____ Source information
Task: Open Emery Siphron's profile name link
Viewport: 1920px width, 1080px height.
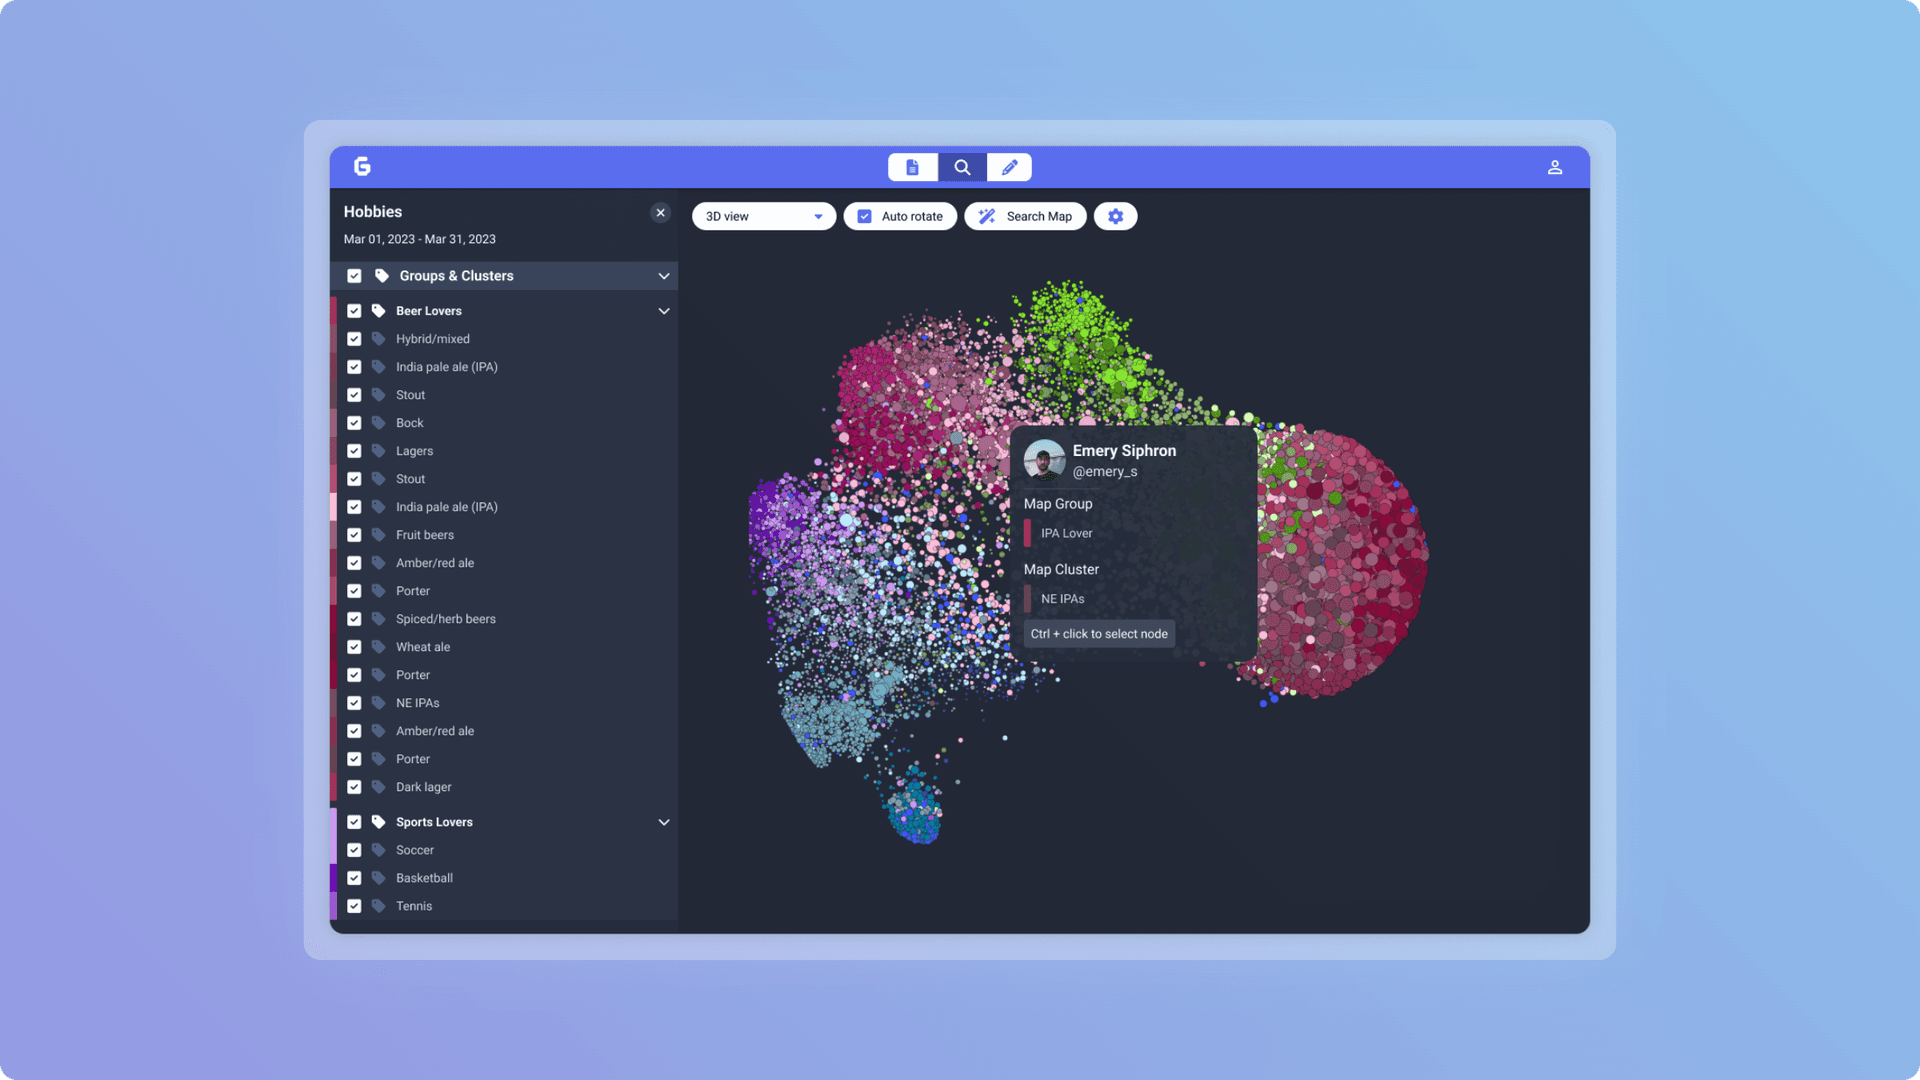Action: [1124, 450]
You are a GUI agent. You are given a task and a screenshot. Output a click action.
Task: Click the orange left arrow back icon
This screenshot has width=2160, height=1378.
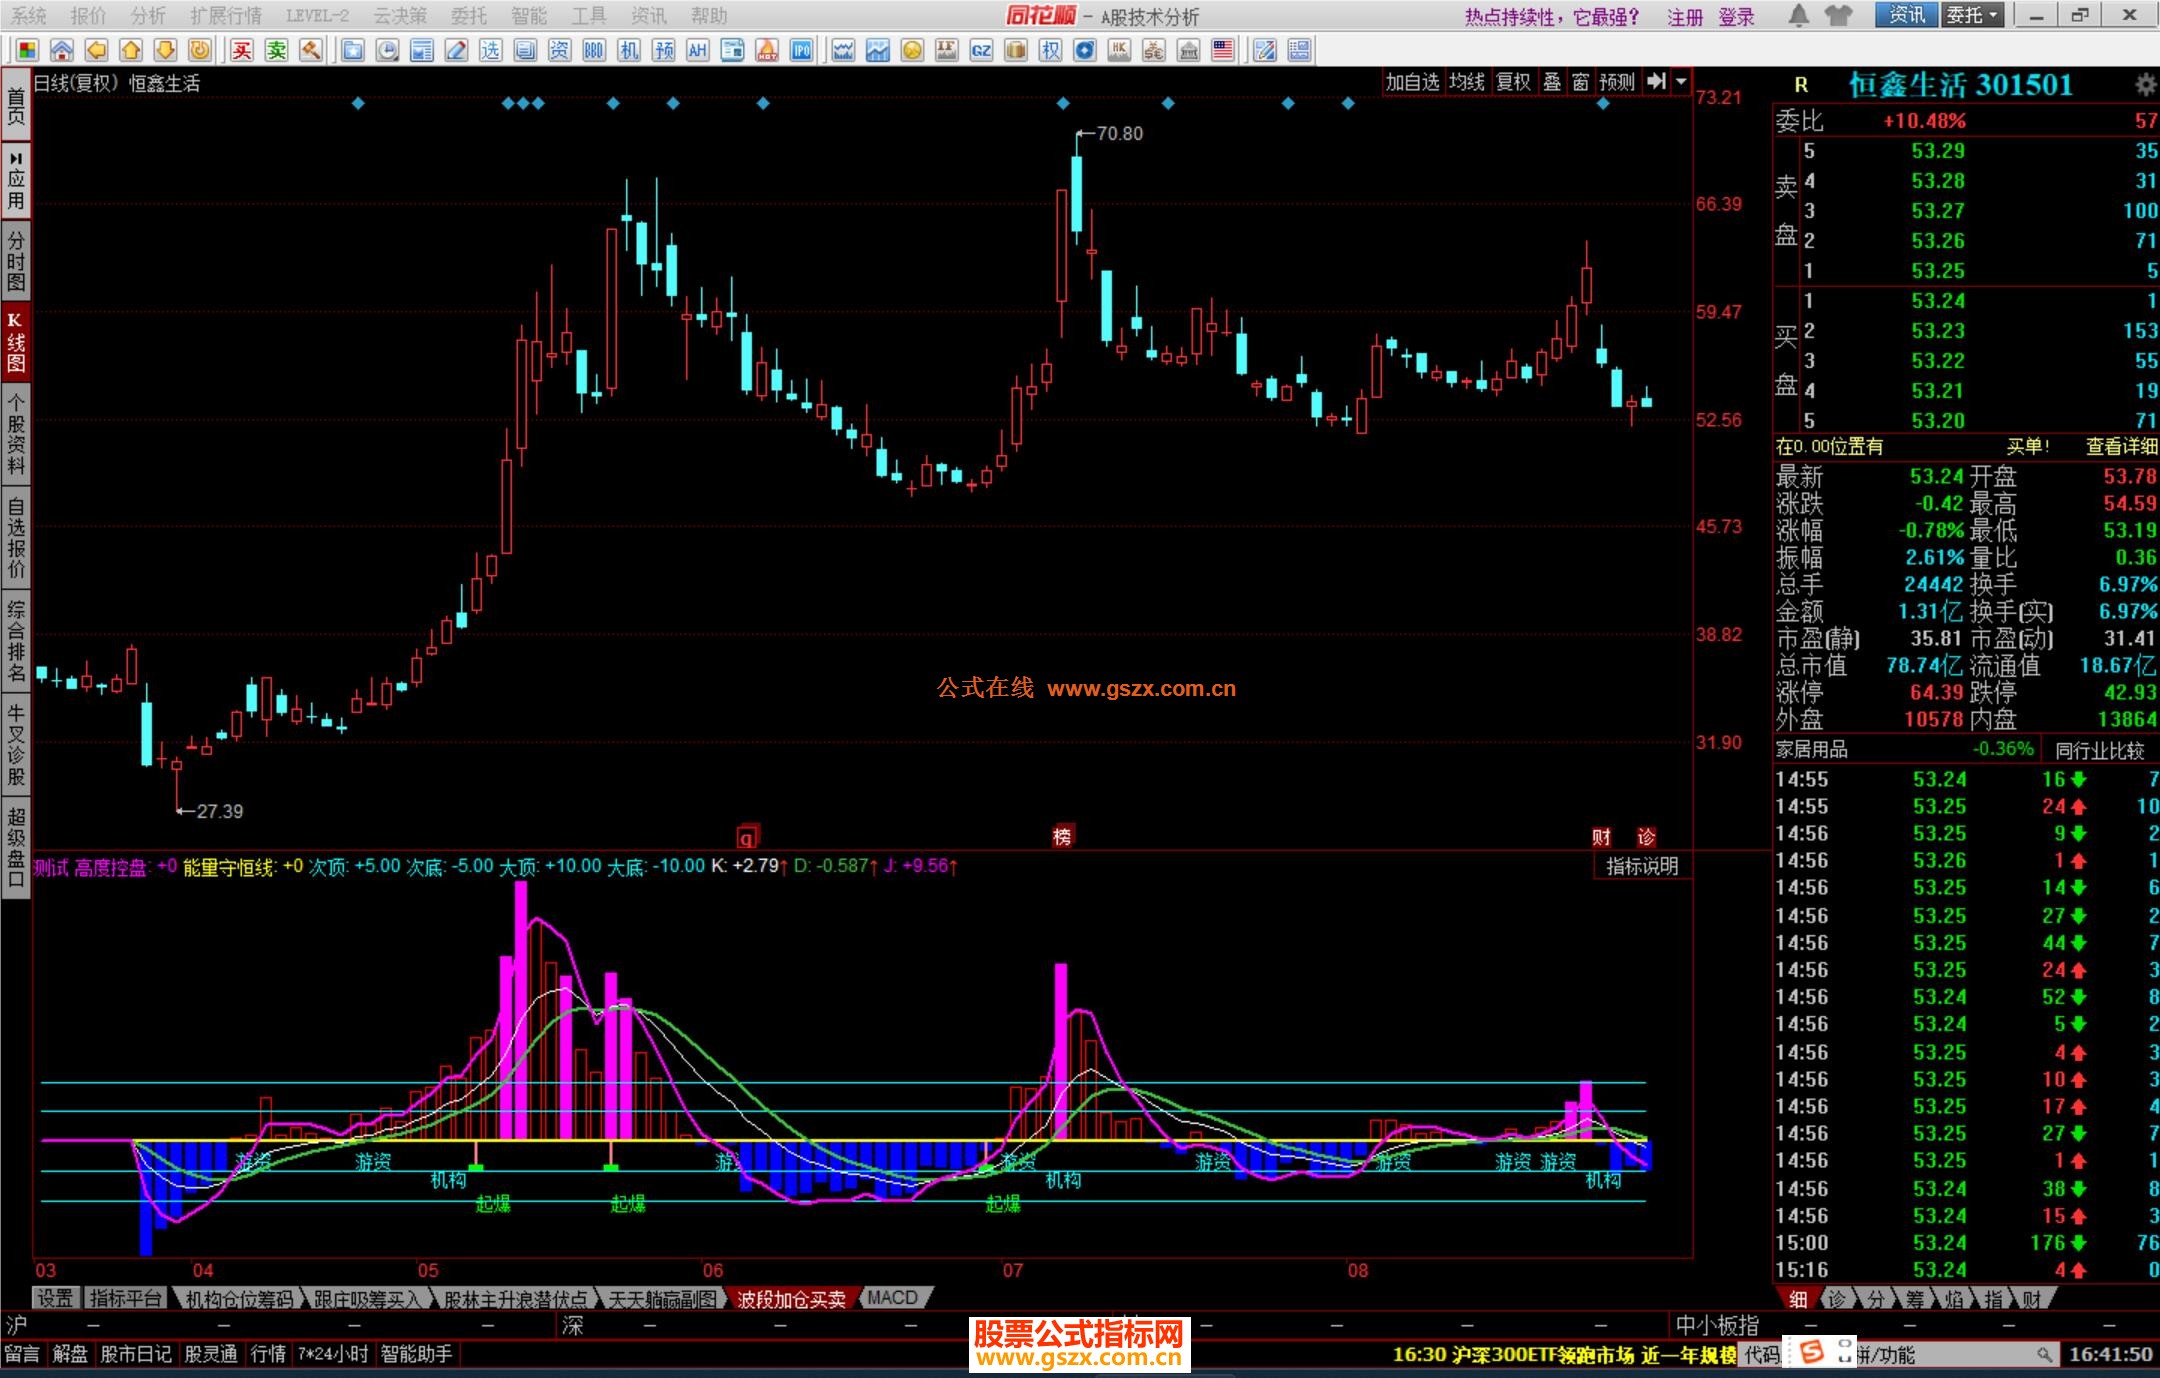[x=96, y=50]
________
■ Exercise instructions ■
Copy the data exactly. Any picture it contains is to be omitted.

■ Task output ■
Task: Open Emery Siphron's profile name link
Viewport: 1920px width, 1080px height.
Action: [1124, 450]
You are a GUI agent. You are given a task and a screenshot. Output a click action.
Task: Click the orange left arrow back icon
This screenshot has width=2160, height=1378.
[x=96, y=50]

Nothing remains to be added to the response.